Richiamiamo le definizioni. La carreggiata è la parte della strada destinata allo scorrimento dei veicoli. La corsia organizza una fila in un determinato senso. Banchina, corsia di emergenza, pista ciclabile, marciapiede e isola di traffico non diventano corsie di marcia soltanto perché sono liberi.

La regola di base è che i veicoli devono circolare sulla parte destra della carreggiata e in prossimità del margine destro, anche quando la strada è libera. Questo contrasta un errore comune: occupare il centro perché non arriva nessuno. Tenersi correttamente a destra rende prevedibile la traiettoria e lascia spazio ai veicoli che incrociano o sorpassano nei casi consentiti.

I veicoli sprovvisti di motore e gli animali devono essere tenuti il più vicino possibile al margine destro. Fanno eccezione i velocipedi nelle zone di attestamento ciclabili, nelle strade urbane ciclabili e nelle zone ciclabili, dove possono occupare qualunque posizione sulla carreggiata. Nelle corsie ciclabili devono invece occupare la parte più esterna della corsia.

Primo scenario. Percorri una strada a doppio senso con una corsia per ogni direzione. La strada è deserta e il rettilineo molto largo. Non puoi guidare vicino alla linea centrale per comodità. La posizione normale resta nella corsia destra, in prossimità del margine destro, mantenendo naturalmente una distanza prudente da ostacoli e pedoni.
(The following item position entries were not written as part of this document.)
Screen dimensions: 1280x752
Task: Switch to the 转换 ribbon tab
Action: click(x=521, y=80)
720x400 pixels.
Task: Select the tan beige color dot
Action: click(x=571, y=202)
Quando si incrociano altri veicoli, oppure si percorrono una curva o un raccordo convesso su strada a doppio senso con una sola corsia per direzione, bisogna tenersi ancora più vicino al margine destro. La regola evita invasioni della parte opposta proprio dove lo spazio o la visibilità sono più critici. Non si applica nello stesso modo quando i sensi sono separati, quando esistono almeno due corsie per ogni senso o quando la carreggiata è a senso unico.

Su una strada divisa in due carreggiate separate si percorre quella di destra rispetto alla propria direzione. Se le carreggiate separate sono tre, si percorre quella di destra o quella centrale, salvo diversa segnalazione. Le carreggiate non sono corsie: non si può dire che quella di sinistra sia semplicemente la corsia di sorpasso della carreggiata di destra.
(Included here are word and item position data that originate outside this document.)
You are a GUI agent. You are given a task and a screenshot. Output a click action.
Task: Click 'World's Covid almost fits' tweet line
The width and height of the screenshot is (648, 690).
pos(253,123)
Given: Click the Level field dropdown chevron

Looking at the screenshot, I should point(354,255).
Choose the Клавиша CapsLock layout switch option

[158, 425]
Richiamo attivo. Una strada ha due carreggiate separate, una per ogni senso. Per sorpassare puoi spostarti nella carreggiata opposta perché si trova alla tua sinistra?

No. Devi restare nella carreggiata assegnata al tuo senso e usare le corsie disponibili secondo le regole. La carreggiata opposta appartiene all’altro senso di marcia.

Quando una carreggiata ha due o più corsie per senso, salvo diversa segnalazione si deve percorrere la corsia libera più a destra. La corsia o le corsie di sinistra sono riservate al sorpasso. Nei centri abitati, però, puoi occupare la corsia più opportuna per la direzione che prenderai alla successiva intersezione, qualunque sia l’intensità del traffico. Dopo un sorpasso si torna verso destra quando è possibile farlo in sicurezza. Fuori da queste condizioni, il fatto che la corsia centrale sembri più comoda non la rende corsia di marcia permanente.

Secondo scenario. In autostrada ci sono tre corsie e quella di destra è libera per un lungo tratto. Tu viaggi stabilmente nella centrale senza sorpassare. La posizione è scorretta: devi occupare la corsia libera più a destra. La presenza di svincoli lontani non giustifica restare al centro per chilometri.

Se la corsia destra è occupata da una fila di veicoli più lenti, puoi usare quella a sinistra per sorpassare. “Corsia libera più a destra” non significa infilarsi in ogni spazio minimo e zigzagare continuamente. Significa rientrare quando esiste un margine adeguato, senza tagliare la strada al veicolo superato e senza creare pericolo.

Su una carreggiata a doppio senso con tre corsie complessive, la corsia centrale non è una normale corsia condivisa da due file opposte. Può essere impegnata per il sorpasso dai veicoli di entrambi i sensi, soltanto quando è libera e la manovra è consentita. Proprio perché può essere richiesta dall’altro senso, occorre particolare prudenza.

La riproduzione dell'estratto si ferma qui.